**MATERIAL FOR THIS TASK:**
--- START ---

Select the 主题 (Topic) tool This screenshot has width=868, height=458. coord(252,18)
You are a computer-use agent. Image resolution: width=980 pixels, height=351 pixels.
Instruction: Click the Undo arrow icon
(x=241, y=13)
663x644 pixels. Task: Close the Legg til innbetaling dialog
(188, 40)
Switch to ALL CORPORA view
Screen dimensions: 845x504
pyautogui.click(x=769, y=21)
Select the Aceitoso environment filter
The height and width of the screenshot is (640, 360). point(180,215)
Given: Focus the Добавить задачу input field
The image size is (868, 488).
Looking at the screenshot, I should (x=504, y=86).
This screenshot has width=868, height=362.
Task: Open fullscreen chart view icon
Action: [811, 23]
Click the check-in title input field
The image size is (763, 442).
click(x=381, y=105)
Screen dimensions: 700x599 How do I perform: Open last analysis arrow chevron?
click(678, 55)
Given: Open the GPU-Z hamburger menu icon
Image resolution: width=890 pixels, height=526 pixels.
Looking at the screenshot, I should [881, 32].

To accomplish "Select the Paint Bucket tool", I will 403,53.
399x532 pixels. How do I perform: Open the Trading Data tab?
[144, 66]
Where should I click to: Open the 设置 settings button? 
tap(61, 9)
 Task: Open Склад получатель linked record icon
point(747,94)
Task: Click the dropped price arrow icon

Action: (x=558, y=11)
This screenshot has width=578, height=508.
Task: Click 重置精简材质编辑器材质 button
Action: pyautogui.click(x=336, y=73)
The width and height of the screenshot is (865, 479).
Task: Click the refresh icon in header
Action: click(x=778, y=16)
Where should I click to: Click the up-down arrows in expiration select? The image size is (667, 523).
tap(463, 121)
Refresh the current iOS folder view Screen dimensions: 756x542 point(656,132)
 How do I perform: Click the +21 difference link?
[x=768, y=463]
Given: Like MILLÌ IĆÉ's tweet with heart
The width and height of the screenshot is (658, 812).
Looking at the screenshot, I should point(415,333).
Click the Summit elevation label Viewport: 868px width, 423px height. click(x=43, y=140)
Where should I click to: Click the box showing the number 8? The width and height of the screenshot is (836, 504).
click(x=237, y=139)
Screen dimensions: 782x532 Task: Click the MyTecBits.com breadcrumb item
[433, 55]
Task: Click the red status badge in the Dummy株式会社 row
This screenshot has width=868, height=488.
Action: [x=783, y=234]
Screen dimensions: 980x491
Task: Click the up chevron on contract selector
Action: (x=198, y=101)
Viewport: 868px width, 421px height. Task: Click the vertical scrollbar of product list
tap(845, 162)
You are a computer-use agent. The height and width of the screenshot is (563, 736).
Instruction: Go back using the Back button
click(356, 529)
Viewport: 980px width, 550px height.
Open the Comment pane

--- END ---

**WHAT YOU SHOULD DO:** Once you find the string "agent" in a line of the records, copy that line.

**SOLUTION TO THIS EXERCISE:**
You are a computer-use agent. Image resolution: width=980 pixels, height=351 pixels.
You are a computer-use agent. The height and width of the screenshot is (563, 736).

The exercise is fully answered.